Dumb Question, probably...

thechief94
on 6/24/17 5:33 pm - NC

I am currently 4-1/2 years post-op. Lost all the excess weight I had desired, and then some (down to 173, and maintaining nicely). Question I have is - has anyone ever heard of having problems with the bypassed portion of the stomach? Reason I am asking is I have been having gastrointestinal problems that my doctors have been unable to figure out. Apparently the pouch itself is fine; but I have constant, nagging pain that is reminiscent of drinking too much coffee all day and eating nothing (this, regardless of whether I have coffee or not). It seems to be centered substernally, just below the sternal notch, and does NOT seem to be cardiac related (per my cardiologist). I am currently scheduled for a gastro consult, just wondering if anyone has ever heard of this possibility. Like I mentioned, probably a dumb question, but inquiring minds...

LissaK
on 6/24/17 5:43 pm
RNY on 12/21/16

This doesn't seem like a dumb question. First, congratulations on your success. Ulceration of the stomach and intestines are not uncommon along with gastritis which is inflammation of the stomach and can cause the symptoms you are describing. Are you on a PPI (Prilosec, nexium, etc)? Gallbladder can also cause similar symptoms, do you still have your gallbladder?

thechief94
on 6/24/17 6:14 pm - NC

TY for your reply, LissaK. Gallbladder "went South" 2 years post-op, and is gone. Am on Prilosec 20mg, which may need adjustment. Again, ty for the quick reply!

Eggface
on 6/24/17 7:09 pm - Sunny Southern, CA

I'd guess ulcer if I had to put $ on it... if you smoke (don't) it's the biggest cause, NSAIDS can too (why we avoid unless Dr monitored for a specific limited use) or maybe hiatal hernias but usually you puke with those... but to answer your Q (never a dumb Q by the way) yes one I am aware of is gastrogastric fistulas (I think that's what they are called) but they are pretty rare (more a thing of older surgeries/tools) as I understand them and usually the result in weight regain because it's basically a staple line failure.

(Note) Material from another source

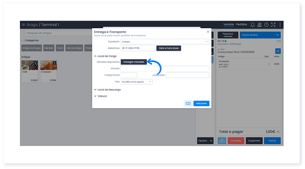The image size is (305, 169).
Task: Open the notifications bell icon
Action: [252, 24]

Have you charted your pain... I know you said constant but look/note anything like is it worse after you eat, drink, time of day, after physical activity, after vitamins. Could be completely unrelated to surgery too... I know post WLS we tend to auto go-to WLS-related.

Keep us updated. Hope its a quick fix whatever it is.

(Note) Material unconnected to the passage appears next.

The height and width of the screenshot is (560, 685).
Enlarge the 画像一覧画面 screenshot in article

Weight Loss Surgery Friendly Recipes & Rambling
www.theworldaccordingtoeggface.com

hollykim
on 6/24/17 9:49 pm - Nashville, TN
Revision on 03/18/15
On June 25, 2017 at 12:33 AM Pacific Time, thechief94 wrote:

I am currently 4-1/2 years post-op. Lost all the excess weight I had desired, and then some (down to 173, and maintaining nicely). Question I have is - has anyone ever heard of having problems with the bypassed portion of the stomach? Reason I am asking is I have been having gastrointestinal problems that my doctors have been unable to figure out. Apparently the pouch itself is fine; but I have constant, nagging pain that is reminiscent of drinking too much coffee all day and eating nothing (this, regardless of whether I have coffee or not). It seems to be centered substernally, just below the sternal notch, and does NOT seem to be cardiac related (per my cardiologist). I am currently scheduled for a gastro consult, just wondering if anyone has ever heard of this possibility. Like I mentioned, probably a dumb question, but inquiring minds...

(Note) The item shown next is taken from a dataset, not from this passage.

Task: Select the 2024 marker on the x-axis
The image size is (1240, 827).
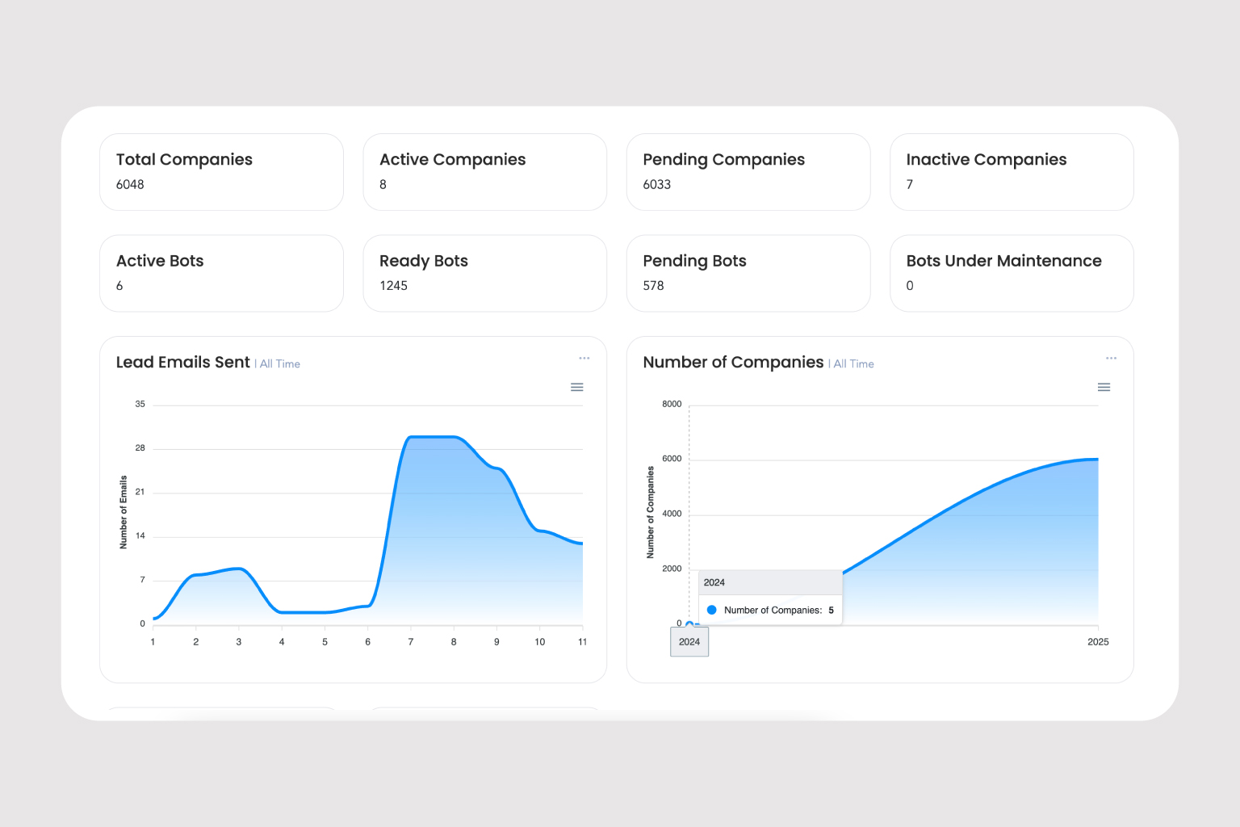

yes, you can have gastritis , ulcers on your remnant stomach. The problem is getting into it to check things out. Hopefully your gastroenterologist will have some ideas.

 


          

 

Grim_Traveller
on 6/25/17 4:30 am
RNY on 08/21/12

What Eggface and Hollykim said.

It could be the remnant stomach, but it doesn't have to be. It could be an ulcer in the small intestine. The only way to find out is with an endoscopy, if you haven't already had one.

6'3" tall, male.

Highest weight was 475. RNY on 08/21/12. Current weight: 198.

M1 -24; M2 -21; M3 -19; M4 -21; M5 -13; M6 -21; M7 -10; M8 -16; M9 -10; M10 -8; M11 -6; M12 -5.